Primary prevention
Pre-exposure prophylaxis
Pre-exposure prophylaxis is not considered necessary for healthcare workers who care for patients with pneumonic plague, as long as standard and droplet precautions can be maintained. Pre-exposure prophylaxis may be warranted in situations where there are mask shortages, patient overcrowding, poor ventilation, or other crisis situations, provided there is a sufficient supply of antibiotics available.[2]
The Centers for Disease Control and Prevention (CDC) recommends an oral fluoroquinolone (ciprofloxacin, levofloxacin) or a tetracycline antibiotic (doxycycline) as first-line options in nonpregnant adults and children. Moxifloxacin is also a first-line option for adults. Other drugs from these two classes are suitable alternatives, as well as trimethoprim/sulfamethoxazole, although the use of these drugs for prophylaxis may be off-label. A fluoroquinolone is the first-line option for pregnant women; however, the same drugs as used for nonpregnant adults may be used as alternatives.[2] The World Health Organization supports the use of ciprofloxacin, doxycycline (or tetracycline), and trimethoprim/sulfamethoxazole as first-line options for pre-exposure prophylaxis.[1] Consult local protocols for antibiotic choice and dose.

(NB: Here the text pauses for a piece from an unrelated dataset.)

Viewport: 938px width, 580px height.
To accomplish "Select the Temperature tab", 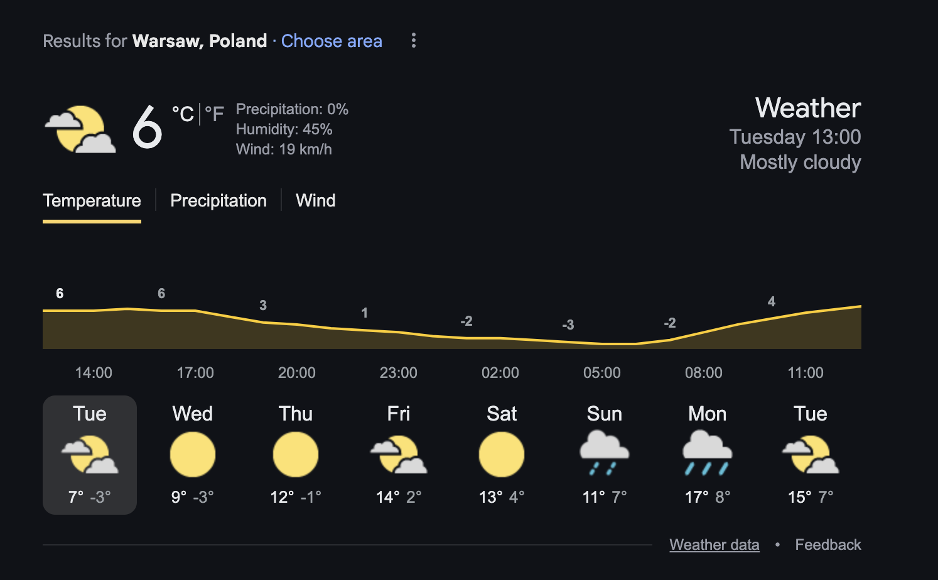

Prophylaxis can be discontinued 48 hours after the last perceived exposure, although there are no data on the optimal duration.[2]
Patients who become symptomatic while receiving prophylaxis should be advised to visit their doctor to be reviewed and should start parenteral antibiotic treatment. See the Management section.
Vaccines
A vaccine for plague is no longer available in the US due to a lack of efficacy for pneumonic plague, but novel vaccines are in development or available for experimental use.[2]
Prevention of flea bites
Flea bites may be prevented by applying suitable insect repellents. Rat populations in urban areas can be controlled by extermination and rat-proofing buildings, but control of wild populations is impractical and eradicating plague is impossible. Flea control is an important adjunct to rat control because fleas deprived of their natural food source are more likely to bite people. In an outbreak situation, flea control should be part of the environmental control measures used before rat extermination is considered.
Secondary prevention
Postexposure prophylaxis
Consider postexposure prophylaxis for people who had close sustained contact (i.e., <6 feet [<2 meters]) with a patient with pneumonic plague and who were not wearing adequate personal protective equipment. Postexposure prophylaxis may also be considered for laboratory workers accidentally exposed to infectious materials and people who had close or direct contact with infected animals (e.g., pet owners, veterinary staff, hunters). Postexposure prophylaxis is not required in healthcare workers who follow standard and droplet precautions while caring for patients with pneumonic plague.[2]
Rapid postexposure prophylaxis is recommended for exposed people in the event of an intentional release. Antibiotic monotherapy is recommended, with targeting of the drug choice as indicated if engineered resistance is detected.[2]
The CDC recommends an oral fluoroquinolone (ciprofloxacin, levofloxacin) or a tetracycline antibiotic (doxycycline) as are considered the first-line options in nonpregnant adults and children. Moxifloxacin is also a first-line option for adults. Other drugs from these two classes are suitable alternatives, as well as trimethoprim/sulfamethoxazole, although the use of these drugs for prophylaxis may be off-label. A fluoroquinolone is the first-line option for pregnant women; however, the same drugs as used for nonpregnant adults may be used as alternatives.[2] The WHO supports the use of ciprofloxacin, doxycycline, or trimethoprim/sulfamethoxazole as first-line options for postexposure prophylaxis.[1] Consult local protocols for antibiotic choice and dose.
Treatment duration is 7 days.[2]
Patients who become symptomatic while receiving prophylaxis should be advised to visit their doctor to be reviewed and should start parenteral antibiotic treatment. See the Management section.